- Data extracts:

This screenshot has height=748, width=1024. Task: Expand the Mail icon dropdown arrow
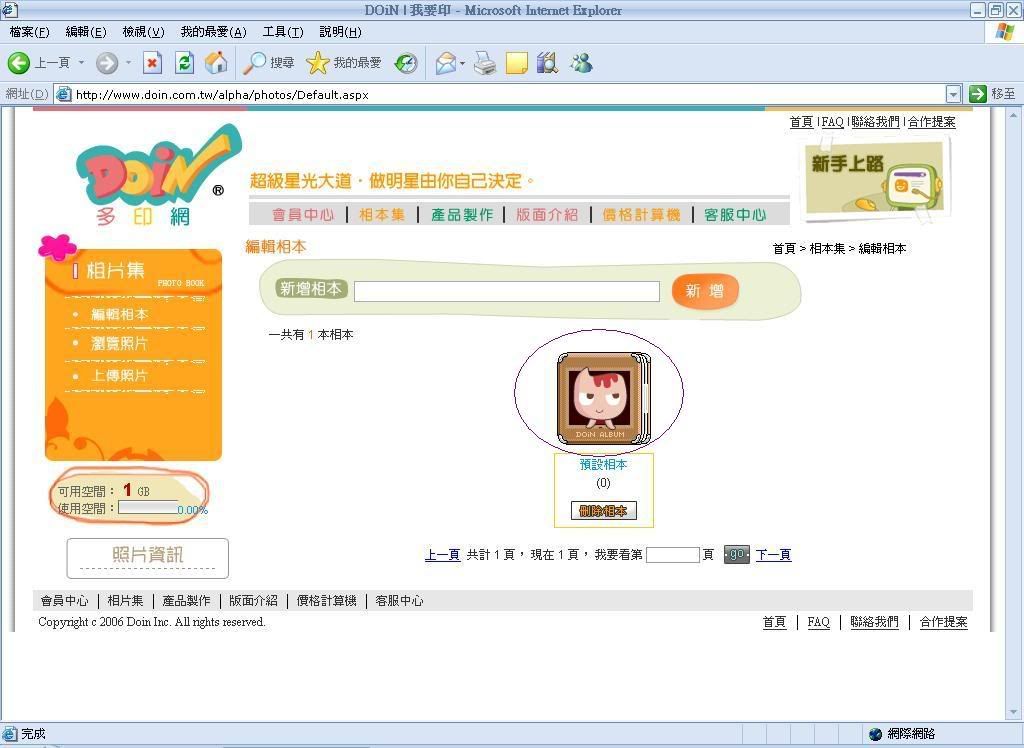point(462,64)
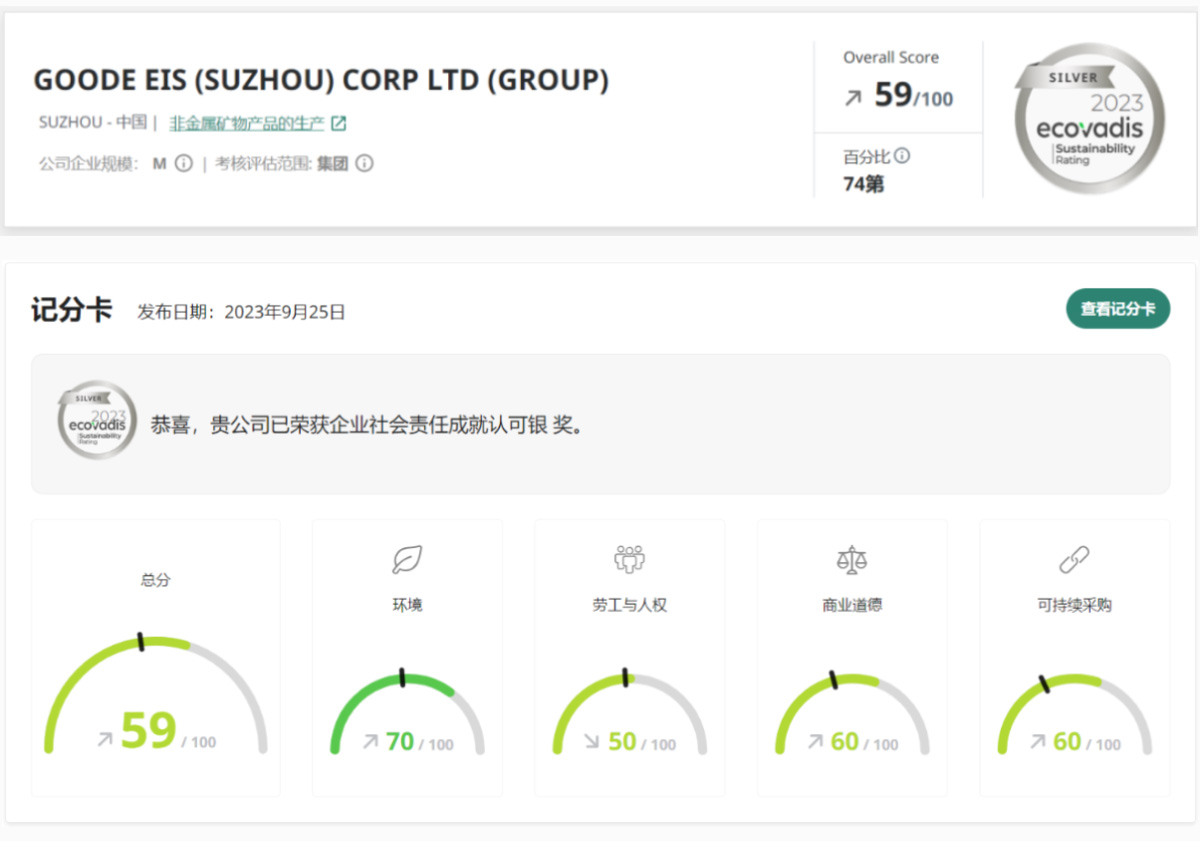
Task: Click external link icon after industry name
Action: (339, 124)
* * *
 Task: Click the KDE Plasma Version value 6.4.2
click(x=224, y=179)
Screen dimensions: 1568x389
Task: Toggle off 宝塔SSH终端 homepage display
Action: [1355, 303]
...
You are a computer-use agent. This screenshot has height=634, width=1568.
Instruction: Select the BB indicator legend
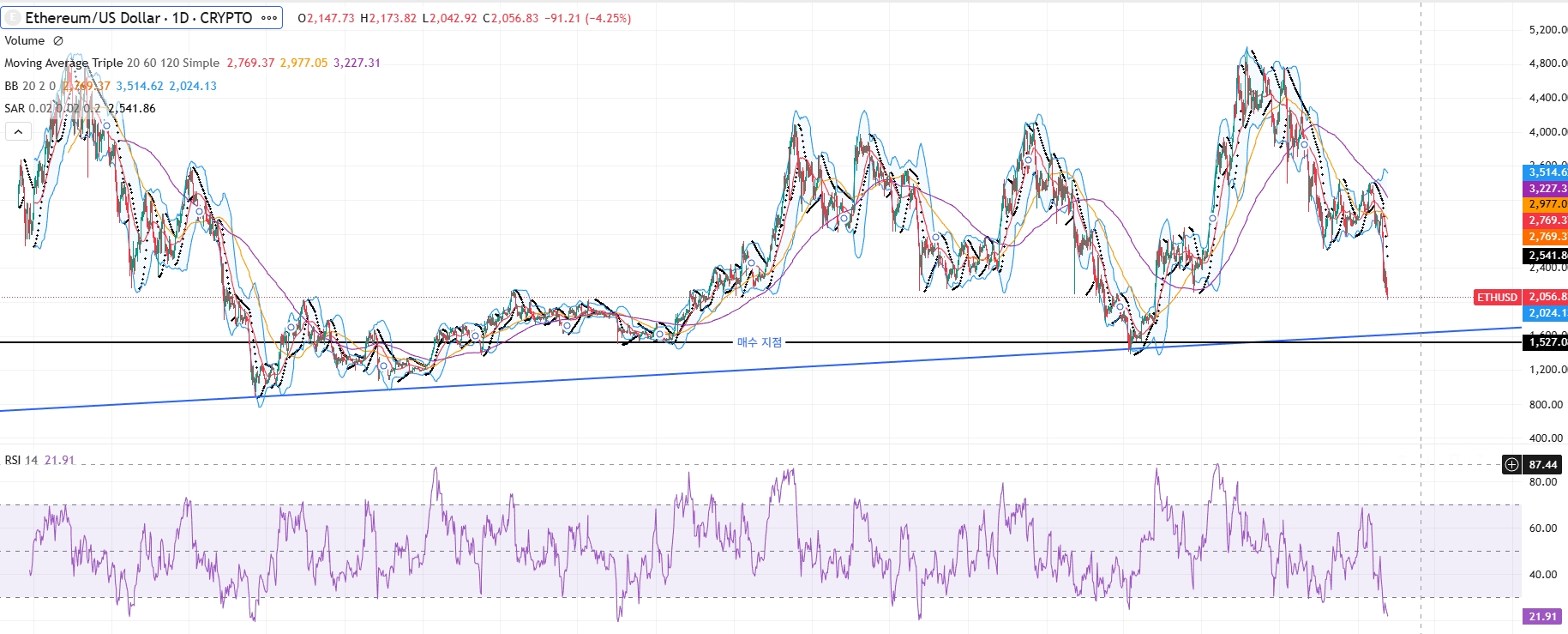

- Directions: Would you please copy, word for word, everything above from the line containing "You are a computer-use" down to the line containing "Instruction: Select the BB indicator legend", those two lines included?

- Completed exercise:
You are a computer-use agent. This screenshot has height=634, width=1568.
Instruction: Select the BB indicator legend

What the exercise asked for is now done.